Backtesting is an incredibly powerful tool that can be used to understand how our trading algorithms might fare in the real world (might is the key word). However, if you’re a data scientist coming from a non-finance background it can be rather difficult to understand what it all means. Sortinos or Sharpes? Returns or profitability? This shouldn’t discourage you, as some of the best funds in the world (see RenTech) are comprised of non-finance folk. Instead, its time to learn.
In this article, we’re going to discuss some crucial metrics for evaluating the performance of your trading strategy. Truly understanding these basic metrics, will give you a strong base to be able to critically assess different strategies.
Creating Metrics to Measure Performance
These are some of the starting metrics or parameters that will help you gauge the performance of your trades. In general the metrics cover two important aspects of a strategy: how your portfolio value changed and the risk in achieving those gains/losses. By understanding these two areas, it will help you identify its weaknesses and strengths.
Metrics focused on P/L
The metrics in this section all tell you something about how much money you made (or lost) with a particular strategy. The starting point is obviously to look at the final amount of money, but there are other metrics that give us a bit more detail:
- Annualized Return: The yearly average % Profit(or Loss) from your trading strategy.
- Win/Loss, Average Profit/Loss: Sum(or Average) of Profits from trades that results in profits/Sum(or Average) of losses from trades that results in losses
- % Profitability = % of total trades that resulted in profits
We normally talk about return on capital as a percentage, with the idea that the strategy is a multiplier on your starting capital. This is useful in most situations but we should also remember that it’s only true up to a point (e.g. diminishing returns caused by limited asset liquidity or increasing slippage as you buy more).

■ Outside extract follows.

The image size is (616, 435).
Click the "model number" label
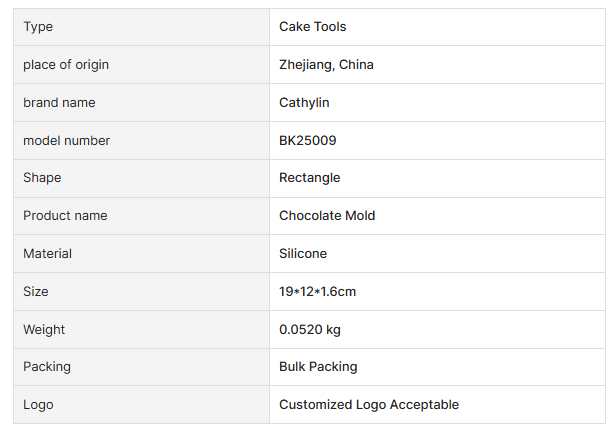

If we want to understand our strategy in more detail, we next need to understand how we’re making money. For example, are we making lots of small losses and then big wins or are we making lots of small but consistent wins? By looking at different combinations of profitability, win/loss and profit/loss, we can start to understand how our strategy will work.
Metrics focused on risk
Equally important to seeing massive returns, is understanding the probability of the strategy losing money in the future. The famous adage ‘no risk no reward’ is only spoken by winners, not the much greater proportion of people who took a risky bet and it didn’t pay off. Our key metrics here are:
- Annualized Volatility: The standard deviation of daily returns of the model in a year. Volatility is used as a measure of risk, therefore higher vol implies riskier model.
- Max Drawdown: The largest drop in Pnl or maximum negative difference in total portfolio value. It is calculated as the maximum high to subsequent low difference before a new high is reached.
Drawdown is an important risk factor to consider as our backtest will run over the entire period regardless, but in reality we’re far less likely to sit on a losing trade. Imagine you brought Amazon stock in ’98, in hindsight it would have been a good idea to never sell a share, and to buy as much as you could in the dotcom bust. In reality, it’s highly unlikely that anyone would stay in a trade as the saw their money go -10%, -20%, -40%, -80% etc.
Combined risk and reward metrics
There are then a third type of metric which give you a combined view of the returns and risk in one metric. For both of these you want to get them as high as possible. The metrics are:
- Sharpe Ratio: The reward/risk ratio or risk adjusted returns of the strategy, calculated as Annualized Return/Annualized Volatility
- Sortino Ratio: Returns adjusted for downside risk, calculated as Annualized Return/Annualized Volatility of Negative Returns
In the previous section we noted that volatility was a measure of risk. The truth is that not all risk is bad and that is why we have two metrics here. They differ in that Sharpe looks at all volatility and Sortino just considers downside volatility. As a rule of thumb, you want to see a high Sharpe and a higher Sortino.
Proper Accounting of Costs
The other important considerations in evaluating trading strategies are the cost involved in making the required trades. As a beginner, it is common to overestimate the performance of your strategies and this is one of the major reasons why.
A lot of quants assume that only commissions to brokers are the only transaction costs of a trading strategy. However, there are a few more factors to be aware of. Two other important examples are:
As you know that it’s really difficult to trade without an intermediary known as a broker. Acting as an exchange, brokers offer transactional services and get paid commissions in return. What may come as a surprise are the added expenses and fees that brokers sometimes charge. This includes additional services, exchange mandated costs and any government tax that get imposed on the financial transaction.
A key aspect that often goes unnoticed as an evaluation factor is slippage. Any difference between the price that you wanted to trade at and the price you actually end up trading is called slippage.
Why is there a difference in these prices? There can be many factors. For example, you maybe wanted to buy a 100 shares of AAPL at 100$, but only 50 people were selling at 100$, and 50 more at 101$. The price you would have traded at is 100.50 and your slippage would have been 50 cents.
A component of transaction costs, slippage can quickly turn a theoretically profitable strategy into one that performs poorly. In the previous example, if you planned to sell your shares back at 102$, slippage would have reduced your profit by 25%! Slippage can be minimized by building an efficient execution system but it’s important to understand how it could impact your trades.
A quick note on personal biases
Everything starts from within and by everything we mean both profit and loss. Though the market and its volatility are crucial in determining how much profit or loss we’re going to hit, there’s always a voice within that guides us through in a trade. Sometimes, these voices can be helpful; but mostly, these are personal biases. Often, such personal biases drive us through a range of emotions and make us take decisions we weren’t supposed to in the first place. Such personal biases are emotions we need to discipline to know when to stop and when to proceed with a trade.
Our decision making abilities are stalled by a number of emotions and so are crucial parameters to evaluate a trading strategy. Some of the emotions that cloud our minds include excitement, thrill, optimism, fear, anxiety and panic. Since these are the driving emotions, a check on them at the right time will always help us increase the performance of a trade for the better.
For more on this, we’ve also have a resource on biases in backtesting and risk management. This will give you further insights on personal biases and how you can stay away from them for a better trade.
These are some of the most common parameters on evaluating a trading strategy. Understand them and try implementing them on your strategies, don’t be afraid to make notes. Once you’ve assessed the results, you can start making tweaks to further boost the performance of your trades.